Ok, so in a different thread I threatened to remove RG1 and do some current measurements on it's output after seeing those thermal images that show it's not generating any heat...

 

Well, I did it tonight. Some photos here: https://picasaweb.google.com/selsinork/RPi18v

 

The jumper pins in the output let me either just put a jumper on and verify the Pi boots ok, or wire a multimeter in series to get some current readings.

 

The results were interesting to say the least. I had to go back and check I was reading the multimeter correctly, that it wasn't broken etc.

 

On initial power up I see a negative current for a second or so which then reverses to about 0.5mA (yes half a milliamp, that's not a typo) for a few seconds while we get the first sd-card accesses. Once we're booted and sitting at the login prompt the current reading fluctuates from around 0.001mA to maybe 0.04mA. 

 

I'm using the 40mA range on a decent Fluke multimeter, so I've no reason to doubt the results.
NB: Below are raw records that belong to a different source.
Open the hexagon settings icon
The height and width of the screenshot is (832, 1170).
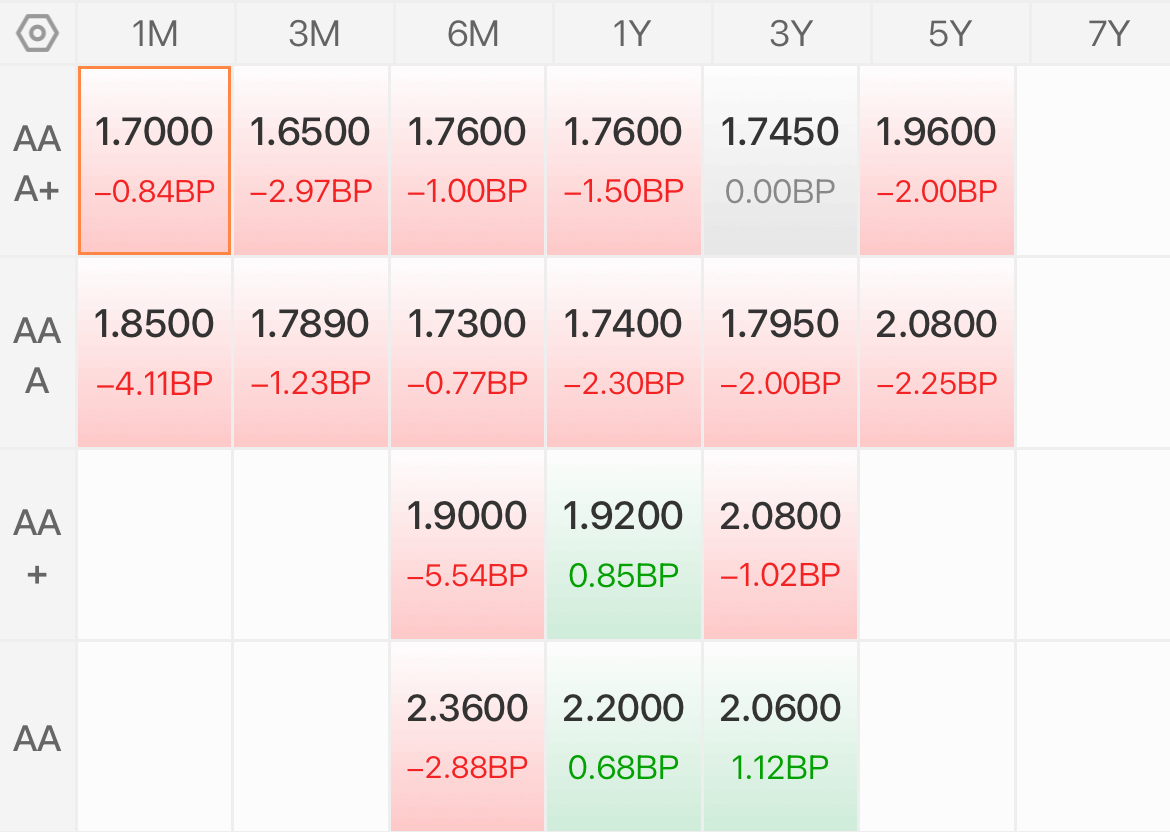tap(37, 34)
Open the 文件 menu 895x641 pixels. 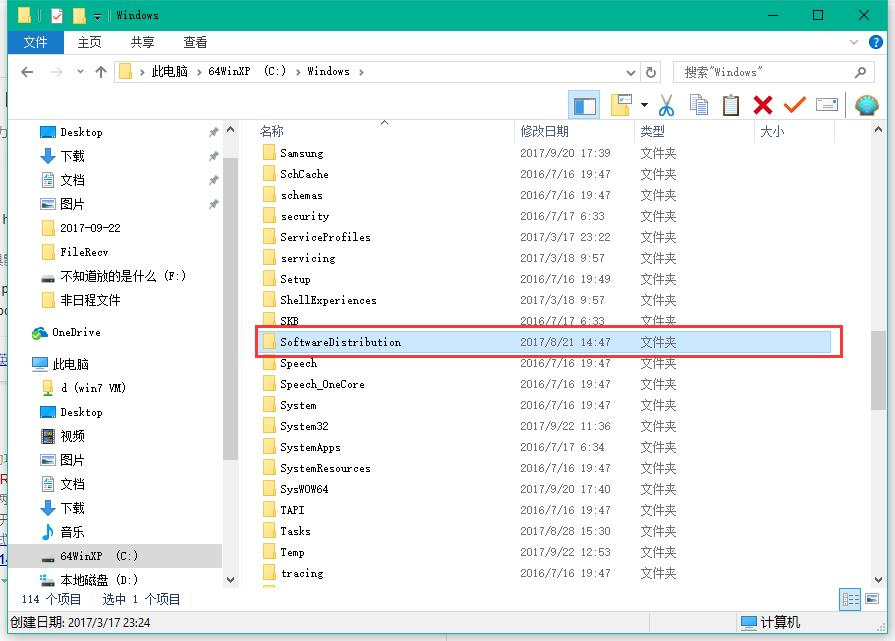coord(36,42)
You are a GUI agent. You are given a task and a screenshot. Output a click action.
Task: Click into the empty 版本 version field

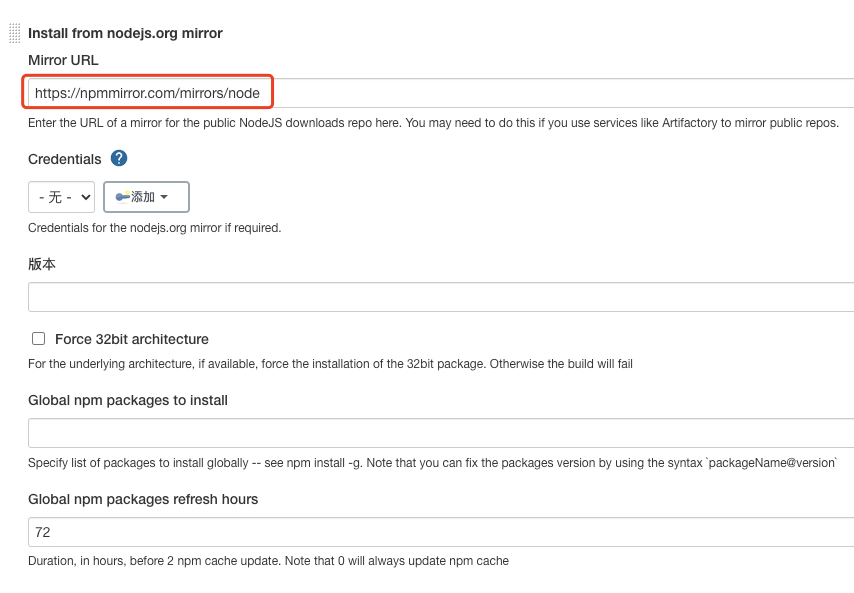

There's obviously going to be some inaccuracy down at that level due to length of meter leads etc, but the result is fairly clear.  You'll understand why I was checking the meter was working and I was reading it correctly though image

 

 

So from there onto the next test, lets try completely disconnecting RG1 and see if the Pi boots while using the LAN9512 1.8v 'output'.  Yes it does! 

 

I think that's reasonably good indication that jamodio got it spot on, the lan9512 shouldn't be connected to the 1.8v plane and it's heat problems are going to be largely due to supplying current on it's 1.8v filter pin that it was never designed to do.

 

So anyone willing to pull RG1 off a Pi and verify my results ?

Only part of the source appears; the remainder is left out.